----- Extracted information
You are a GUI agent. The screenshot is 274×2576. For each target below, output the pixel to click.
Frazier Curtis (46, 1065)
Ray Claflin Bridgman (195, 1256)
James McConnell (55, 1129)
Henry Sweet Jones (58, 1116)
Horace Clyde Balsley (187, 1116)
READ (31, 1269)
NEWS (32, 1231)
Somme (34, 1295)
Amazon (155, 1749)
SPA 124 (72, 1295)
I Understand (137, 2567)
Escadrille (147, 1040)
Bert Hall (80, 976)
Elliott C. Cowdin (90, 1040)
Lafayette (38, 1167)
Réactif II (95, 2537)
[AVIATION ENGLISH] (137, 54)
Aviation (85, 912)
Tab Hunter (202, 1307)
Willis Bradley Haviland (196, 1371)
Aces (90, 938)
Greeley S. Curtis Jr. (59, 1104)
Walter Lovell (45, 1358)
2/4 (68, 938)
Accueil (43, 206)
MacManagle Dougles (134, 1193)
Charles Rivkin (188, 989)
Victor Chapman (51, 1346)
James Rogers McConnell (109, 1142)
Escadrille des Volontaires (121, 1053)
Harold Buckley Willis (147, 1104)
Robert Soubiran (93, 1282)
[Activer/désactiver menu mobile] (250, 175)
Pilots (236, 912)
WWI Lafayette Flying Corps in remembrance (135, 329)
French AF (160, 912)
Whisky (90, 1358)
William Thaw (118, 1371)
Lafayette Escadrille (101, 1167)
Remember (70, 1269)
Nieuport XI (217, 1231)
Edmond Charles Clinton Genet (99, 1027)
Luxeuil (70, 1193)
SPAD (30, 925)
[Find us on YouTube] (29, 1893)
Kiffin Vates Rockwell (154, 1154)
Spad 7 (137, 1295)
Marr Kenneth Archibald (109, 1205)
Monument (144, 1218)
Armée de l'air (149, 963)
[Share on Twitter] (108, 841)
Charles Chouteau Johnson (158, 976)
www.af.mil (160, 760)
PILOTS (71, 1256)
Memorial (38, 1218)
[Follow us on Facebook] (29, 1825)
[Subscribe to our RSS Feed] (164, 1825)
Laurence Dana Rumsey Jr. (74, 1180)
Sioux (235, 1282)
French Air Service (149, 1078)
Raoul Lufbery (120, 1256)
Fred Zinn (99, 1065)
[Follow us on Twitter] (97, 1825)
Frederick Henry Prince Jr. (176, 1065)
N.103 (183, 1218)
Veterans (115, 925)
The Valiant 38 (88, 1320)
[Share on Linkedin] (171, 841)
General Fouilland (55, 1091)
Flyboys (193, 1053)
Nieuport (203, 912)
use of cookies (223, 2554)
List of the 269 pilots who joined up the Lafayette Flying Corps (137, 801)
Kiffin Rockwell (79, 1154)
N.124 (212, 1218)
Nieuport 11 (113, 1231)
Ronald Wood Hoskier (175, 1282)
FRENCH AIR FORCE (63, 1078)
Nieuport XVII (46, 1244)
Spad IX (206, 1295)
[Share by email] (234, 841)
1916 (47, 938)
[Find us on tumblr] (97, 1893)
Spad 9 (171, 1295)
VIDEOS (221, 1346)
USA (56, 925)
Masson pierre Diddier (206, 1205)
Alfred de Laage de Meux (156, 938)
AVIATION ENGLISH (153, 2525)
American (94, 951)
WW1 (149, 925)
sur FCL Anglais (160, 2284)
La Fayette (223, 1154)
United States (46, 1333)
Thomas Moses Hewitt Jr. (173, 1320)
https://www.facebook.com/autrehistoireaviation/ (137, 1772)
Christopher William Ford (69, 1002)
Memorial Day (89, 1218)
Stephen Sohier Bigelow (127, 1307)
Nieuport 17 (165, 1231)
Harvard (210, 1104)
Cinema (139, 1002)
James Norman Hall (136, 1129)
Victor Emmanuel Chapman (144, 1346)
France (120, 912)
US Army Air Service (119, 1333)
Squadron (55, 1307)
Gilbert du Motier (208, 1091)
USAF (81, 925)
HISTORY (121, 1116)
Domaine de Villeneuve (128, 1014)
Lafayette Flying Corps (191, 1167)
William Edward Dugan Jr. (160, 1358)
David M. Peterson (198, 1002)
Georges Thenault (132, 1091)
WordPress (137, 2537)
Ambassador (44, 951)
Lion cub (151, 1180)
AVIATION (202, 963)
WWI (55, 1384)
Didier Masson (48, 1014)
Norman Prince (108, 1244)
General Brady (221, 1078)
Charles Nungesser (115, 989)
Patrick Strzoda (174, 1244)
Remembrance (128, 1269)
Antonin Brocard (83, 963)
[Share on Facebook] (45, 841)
----------
Every line above needs to be repeated exactly as shown.

You are a GUI agent. The screenshot is 274×2576. For each target below, output the pixel to click.
Frazier Curtis (46, 1065)
Ray Claflin Bridgman (195, 1256)
James McConnell (55, 1129)
Henry Sweet Jones (58, 1116)
Horace Clyde Balsley (187, 1116)
READ (31, 1269)
NEWS (32, 1231)
Somme (34, 1295)
Amazon (155, 1749)
SPA 124 (72, 1295)
I Understand (137, 2567)
Escadrille (147, 1040)
Bert Hall (80, 976)
Elliott C. Cowdin (90, 1040)
Lafayette (38, 1167)
Réactif II (95, 2537)
[AVIATION ENGLISH] (137, 54)
Aviation (85, 912)
Tab Hunter (202, 1307)
Willis Bradley Haviland (196, 1371)
Aces (90, 938)
Greeley S. Curtis Jr. (59, 1104)
Walter Lovell (45, 1358)
2/4 (68, 938)
Accueil (43, 206)
MacManagle Dougles (134, 1193)
Charles Rivkin (188, 989)
Victor Chapman (51, 1346)
James Rogers McConnell (109, 1142)
Escadrille des Volontaires (121, 1053)
Harold Buckley Willis (147, 1104)
Robert Soubiran (93, 1282)
[Activer/désactiver menu mobile] (250, 175)
Pilots (236, 912)
WWI Lafayette Flying Corps in remembrance (135, 329)
French AF (160, 912)
Whisky (90, 1358)
William Thaw (118, 1371)
Lafayette Escadrille (101, 1167)
Remember (70, 1269)
Nieuport XI (217, 1231)
Edmond Charles Clinton Genet (99, 1027)
Luxeuil (70, 1193)
SPAD (30, 925)
[Find us on YouTube] (29, 1893)
Kiffin Vates Rockwell (154, 1154)
Spad 7 (137, 1295)
Marr Kenneth Archibald (109, 1205)
Monument (144, 1218)
Armée de l'air (149, 963)
[Share on Twitter] (108, 841)
Charles Chouteau Johnson (158, 976)
www.af.mil (160, 760)
PILOTS (71, 1256)
Memorial (38, 1218)
[Follow us on Facebook] (29, 1825)
[Subscribe to our RSS Feed] (164, 1825)
Laurence Dana Rumsey Jr. (74, 1180)
Sioux (235, 1282)
French Air Service (149, 1078)
Raoul Lufbery (120, 1256)
Fred Zinn (99, 1065)
[Follow us on Twitter] (97, 1825)
Frederick Henry Prince Jr. (176, 1065)
N.103 (183, 1218)
Veterans (115, 925)
The Valiant 38 (88, 1320)
[Share on Linkedin] (171, 841)
General Fouilland (55, 1091)
Flyboys (193, 1053)
Nieuport (203, 912)
use of cookies (223, 2554)
List of the 269 pilots who joined up the Lafayette Flying Corps (137, 801)
Kiffin Rockwell (79, 1154)
N.124 (212, 1218)
Nieuport 11 (113, 1231)
Ronald Wood Hoskier (175, 1282)
FRENCH AIR FORCE (63, 1078)
Nieuport XVII (46, 1244)
Spad IX (206, 1295)
[Share by email] (234, 841)
1916 (47, 938)
[Find us on tumblr] (97, 1893)
Spad 9 (171, 1295)
VIDEOS (221, 1346)
USA (56, 925)
Masson pierre Diddier (206, 1205)
Alfred de Laage de Meux (156, 938)
AVIATION ENGLISH (153, 2525)
American (94, 951)
WW1 (149, 925)
sur FCL Anglais (160, 2284)
La Fayette (223, 1154)
United States (46, 1333)
Thomas Moses Hewitt Jr. (173, 1320)
https://www.facebook.com/autrehistoireaviation/ (137, 1772)
Christopher William Ford (69, 1002)
Memorial Day (89, 1218)
Stephen Sohier Bigelow (127, 1307)
Nieuport 17 (165, 1231)
Harvard (210, 1104)
Cinema (139, 1002)
James Norman Hall (136, 1129)
Victor Emmanuel Chapman (144, 1346)
France (120, 912)
US Army Air Service (119, 1333)
Squadron (55, 1307)
Gilbert du Motier (208, 1091)
USAF (81, 925)
HISTORY (121, 1116)
Domaine de Villeneuve (128, 1014)
Lafayette Flying Corps (191, 1167)
William Edward Dugan Jr. (160, 1358)
David M. Peterson (198, 1002)
Georges Thenault (132, 1091)
WordPress (137, 2537)
Ambassador (44, 951)
Lion cub (151, 1180)
AVIATION (202, 963)
WWI (55, 1384)
Didier Masson (48, 1014)
Norman Prince (108, 1244)
General Brady (221, 1078)
Charles Nungesser (115, 989)
Patrick Strzoda (174, 1244)
Remembrance (128, 1269)
Antonin Brocard (83, 963)
[Share on Facebook] (45, 841)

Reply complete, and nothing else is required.